Die Bundesärztekammer ist bereits in vielen dieser Bereiche aktiv: Das Patientenforum ermöglicht z. B. einen direkten Austausch von ärztlichen Belangen mit Belangen der freien Wohlfahrtsverbände und der Patientenselbsthilfe. Darüber hinaus ist ab 01.01.2003 eine systematische Erfassung von Beschwerdefällen über einen standardisierten elektronischen Erfassungsbogen vorgesehen, wodurch die Ergebnisse transparent gemacht und im Rahmen des Qualitätsmanagements genutzt werden können. Über die Ärztliche Zentralstelle Quaitätssicherung in der Medizin (ÄZQ) werden Patienten und Patientenvertreter in die Entwicklung von Behandlungsleitlinien einbezogen. Zur Bewertung der inzwischen vielfältig verfügbaren Patienteninformationen wurde ein eigenes Instrument (DISCERN) entwickelt. Darüber hinaus hat die Bundesärztekammer, wie andere Einrichtungen der Selbstverwaltung, das Bundesgesundheitsministerium und das Bundesministerium der Justiz an der Erarbeitung einer Schrift „Patientenrechte in Deutschland“ mitgewirkt, die die vorhandene Rechtslage für Patienten transparent machen und damit die Information und das Bewusstsein über Patientenrechte im Gesundheitswesen verbessern soll.
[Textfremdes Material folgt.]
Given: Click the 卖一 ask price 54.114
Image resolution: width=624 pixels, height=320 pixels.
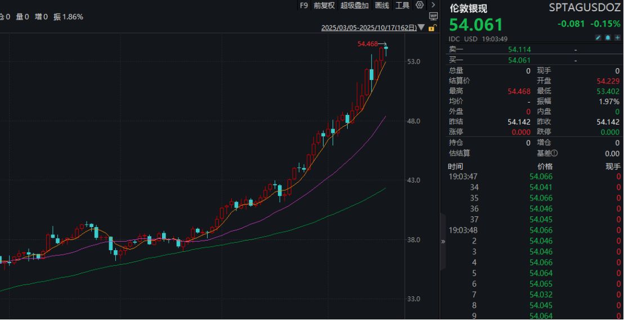Looking at the screenshot, I should click(519, 50).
Das Projekt „gesundheitsziele.de“ wird über einen Arbeitsausschuss koordiniert, in dem ca. 70 relevante Akteure des Gesundheitswesens einschließlich der Bundesärztekammer vertreten sind. Er ist das beschlussfassende Gremium und entscheidet über die Ergebnisse und Teilergebnisse der Arbeitsgruppen sowie über Empfehlungen an die Politik. Der Steuerungskreis koordiniert und steuert die Arbeit der Arbeitsgruppen und strukturiert die Arbeit des Arbeitsausschusses durch die Vorbereitung von Entscheidungsvorlagen. Auch in diesem ist die Bundesärztekammer mit Sitz und Stimme vertreten.